— Begin Extract provided —

In a vSphere environment hosting a large number of VMs,  Virtual machines I/O requirements range from small <100 IOPS to large business critical applications with tens of thousands of IOPS, the ESXi hosts have been configured with 4 x 8Gb FC HBAs.

What is the most suitable number of paths per LUN when using 4 x 8GB FC connections per Host, and how will they be presented in a highly available manner with two (2) SAN Fabrics connected to an Active/Active Enterprise Disk array?

Requirements

1. All LUNs are available on all FC Interfaces
2. The storage be highly available
3. The environment should be able to continue running production workloads in the unlikely event of a dual port HBA, or single Fabric failure.
4. The environment maintain a consistent level of performance

Assumptions

1. The Storage area network has two (2) fabrics each of which is highly available
2. The disk system is presented to both SAN fabrics
3. The number of VMs per host is >100
4. vSphere 4.0 or later
5. Storage array is Active/Active
6. ESXi hosts are large and are designed to drive significant I/O
7. VAAI is supported and enabled

Constraints

1. Maximum paths supported per ESXi host is 1024
2. Maximum number of datastores per ESXi host is 256

Motivation

1. Ensure optimal performance redundancy
2. Maximum the total capacity able to be presented to a cluster

Architectural Decision

Use a standard of 8 paths per LUN

Each LUN will be presented to each HBA via both Controller A and Controller B resulting in two paths per LUN per HBA.

— End Extract provided —
— Begin Recorded information —

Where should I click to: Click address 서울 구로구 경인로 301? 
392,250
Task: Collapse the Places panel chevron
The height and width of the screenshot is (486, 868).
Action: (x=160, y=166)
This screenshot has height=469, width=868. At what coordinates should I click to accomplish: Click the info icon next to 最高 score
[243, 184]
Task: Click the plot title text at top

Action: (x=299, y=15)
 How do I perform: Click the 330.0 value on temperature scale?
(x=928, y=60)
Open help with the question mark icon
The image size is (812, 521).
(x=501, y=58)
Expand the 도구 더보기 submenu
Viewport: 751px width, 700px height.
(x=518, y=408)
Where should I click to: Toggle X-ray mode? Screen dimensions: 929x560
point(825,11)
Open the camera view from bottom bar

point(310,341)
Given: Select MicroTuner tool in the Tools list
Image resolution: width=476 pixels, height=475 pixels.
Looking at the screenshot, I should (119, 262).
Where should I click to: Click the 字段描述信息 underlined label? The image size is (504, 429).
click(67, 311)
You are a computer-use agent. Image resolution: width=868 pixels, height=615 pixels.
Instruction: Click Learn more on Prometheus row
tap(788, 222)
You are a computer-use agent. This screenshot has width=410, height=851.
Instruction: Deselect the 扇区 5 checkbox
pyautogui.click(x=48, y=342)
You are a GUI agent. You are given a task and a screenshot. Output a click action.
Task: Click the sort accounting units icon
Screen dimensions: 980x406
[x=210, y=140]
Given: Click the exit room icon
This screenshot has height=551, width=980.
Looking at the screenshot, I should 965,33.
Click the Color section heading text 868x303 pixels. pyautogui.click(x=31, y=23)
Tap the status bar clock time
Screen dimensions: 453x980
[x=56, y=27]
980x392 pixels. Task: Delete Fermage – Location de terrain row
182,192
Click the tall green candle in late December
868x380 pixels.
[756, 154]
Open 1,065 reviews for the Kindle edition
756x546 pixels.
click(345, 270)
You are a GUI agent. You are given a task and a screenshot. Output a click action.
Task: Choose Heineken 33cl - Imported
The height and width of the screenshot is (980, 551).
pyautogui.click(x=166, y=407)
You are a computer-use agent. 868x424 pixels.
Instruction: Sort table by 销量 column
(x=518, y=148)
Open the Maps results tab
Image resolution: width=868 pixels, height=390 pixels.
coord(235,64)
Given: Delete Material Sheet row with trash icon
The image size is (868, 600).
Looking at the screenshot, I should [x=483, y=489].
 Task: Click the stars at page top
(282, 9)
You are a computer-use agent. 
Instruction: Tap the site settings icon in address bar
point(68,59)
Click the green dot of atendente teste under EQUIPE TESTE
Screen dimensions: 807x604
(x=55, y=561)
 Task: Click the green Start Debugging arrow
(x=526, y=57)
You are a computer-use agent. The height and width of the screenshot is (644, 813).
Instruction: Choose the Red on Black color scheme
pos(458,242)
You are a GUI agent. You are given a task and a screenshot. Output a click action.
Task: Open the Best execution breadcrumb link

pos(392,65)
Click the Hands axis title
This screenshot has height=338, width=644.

— End Recorded information —

◆ Objective: From the text on paths per LUN, extract verbatim the passage that begins at the words "What is the" and ends after the words "single Fabric failure.".

◆ Exercise solution:
What is the most suitable number of paths per LUN when using 4 x 8GB FC connections per Host, and how will they be presented in a highly available manner with two (2) SAN Fabrics connected to an Active/Active Enterprise Disk array?

Requirements

1. All LUNs are available on all FC Interfaces
2. The storage be highly available
3. The environment should be able to continue running production workloads in the unlikely event of a dual port HBA, or single Fabric failure.